BMC Bioinformatics. 2010 May 26;11:279. doi: 10.1186/1471-2105-11-279.
Microarray technology is a powerful and widely accepted experimental technique in molecular biology that allows studying genome wide transcriptional responses. However, experimental data usually contain potential sources of uncertainty and thus many experiments are now designed with repeated measurements to better assess such inherent variability. Many computational methods have been proposed to account for the variability in replicates. As yet, there is no model to output expression profiles accounting for replicate information so that a variety of computational models that take the expression profiles as the input data can explore this information without any modification.
We propose a methodology which integrates replicate variability into expression profiles, to generate so-called 'true' expression profiles. The study addresses two issues: (i) develop a statistical model that can estimate 'true' expression profiles which are more robust than the average profile, and (ii) extend our previous micro-clustering which was designed specifically for clustering time-series expression data. The model utilizes a previously proposed error model and the concept of 'relative difference'. The clustering effectiveness is demonstrated through synthetic data where several methods are compared. We subsequently analyze in vivo rat data to elucidate circadian transcriptional dynamics as well as liver-specific corticosteroid induced changes in gene expression.

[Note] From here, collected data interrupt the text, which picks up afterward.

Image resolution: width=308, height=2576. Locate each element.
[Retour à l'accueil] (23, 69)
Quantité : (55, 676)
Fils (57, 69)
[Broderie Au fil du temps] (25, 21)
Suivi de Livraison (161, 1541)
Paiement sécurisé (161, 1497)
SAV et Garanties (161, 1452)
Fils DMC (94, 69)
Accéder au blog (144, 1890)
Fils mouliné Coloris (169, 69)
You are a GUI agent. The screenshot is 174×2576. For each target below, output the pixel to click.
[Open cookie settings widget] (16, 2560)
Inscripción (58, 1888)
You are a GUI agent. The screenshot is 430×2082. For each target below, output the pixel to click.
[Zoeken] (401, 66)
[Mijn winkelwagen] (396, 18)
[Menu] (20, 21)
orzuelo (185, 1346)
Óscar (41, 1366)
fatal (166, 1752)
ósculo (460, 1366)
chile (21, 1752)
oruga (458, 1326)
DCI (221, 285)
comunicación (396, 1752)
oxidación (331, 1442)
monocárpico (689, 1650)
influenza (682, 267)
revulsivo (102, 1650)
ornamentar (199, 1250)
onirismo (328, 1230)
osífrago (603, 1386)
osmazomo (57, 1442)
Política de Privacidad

We have proposed a model which integrates the error information from repeated measurements into the expression profiles. Through numerous synthetic and real time-series data, we demonstrated the ability of the approach to improve the clustering performance and assist in the identification and selection of informative expression motifs.
微阵列技术是分子生物学中一种强大且被广泛接受的实验技术,可用于研究全基因组转录反应。然而,实验数据通常包含潜在的不确定来源,因此现在许多实验都设计了重复测量,以更好地评估这种固有变异性。已经提出了许多计算方法来解释重复测量中的变异性。到目前为止,还没有一种模型可以输出考虑到重复信息的表达谱,以便各种计算模型可以在不进行任何修改的情况下,利用这些表达谱作为输入数据来探索这些信息。
我们提出了一种将重复测量中的变异性纳入表达谱的方法,以生成所谓的“真实”表达谱。该研究解决了两个问题:(i)开发一种能够估计“真实”表达谱的统计模型,该模型比平均谱更稳健,以及(ii)扩展我们之前专门为时间序列表达数据聚类而设计的微聚类。该模型利用了先前提出的误差模型和“相对差异”的概念。通过比较几种方法,在合成数据中验证了聚类的有效性。随后,我们分析了体内大鼠数据,以阐明昼夜转录动力学以及肝脏特异性皮质甾酮诱导的基因表达变化。
我们提出了一种将重复测量中的误差信息纳入表达谱的模型。通过大量的合成和实时序列数据,我们证明了该方法能够提高聚类性能,并有助于识别和选择有意义的表达模式。